Select all lines in the records that include "Task".

Stored data

= = = = = = =

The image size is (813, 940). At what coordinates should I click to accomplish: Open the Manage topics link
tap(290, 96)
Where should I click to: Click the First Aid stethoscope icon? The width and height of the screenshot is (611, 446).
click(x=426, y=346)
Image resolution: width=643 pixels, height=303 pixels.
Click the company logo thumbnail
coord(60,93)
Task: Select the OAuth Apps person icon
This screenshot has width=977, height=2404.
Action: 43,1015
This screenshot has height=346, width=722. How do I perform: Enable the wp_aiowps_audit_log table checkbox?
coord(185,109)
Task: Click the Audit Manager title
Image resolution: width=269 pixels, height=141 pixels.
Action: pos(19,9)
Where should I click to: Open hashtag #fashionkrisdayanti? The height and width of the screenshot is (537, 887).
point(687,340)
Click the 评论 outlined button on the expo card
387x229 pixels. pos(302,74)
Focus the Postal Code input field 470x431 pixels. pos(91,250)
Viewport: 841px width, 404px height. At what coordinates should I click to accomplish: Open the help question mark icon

= = = = = = =

RESPONSE BELOW:
Task: Select the OAuth Apps person icon
Task: Click the Audit Manager title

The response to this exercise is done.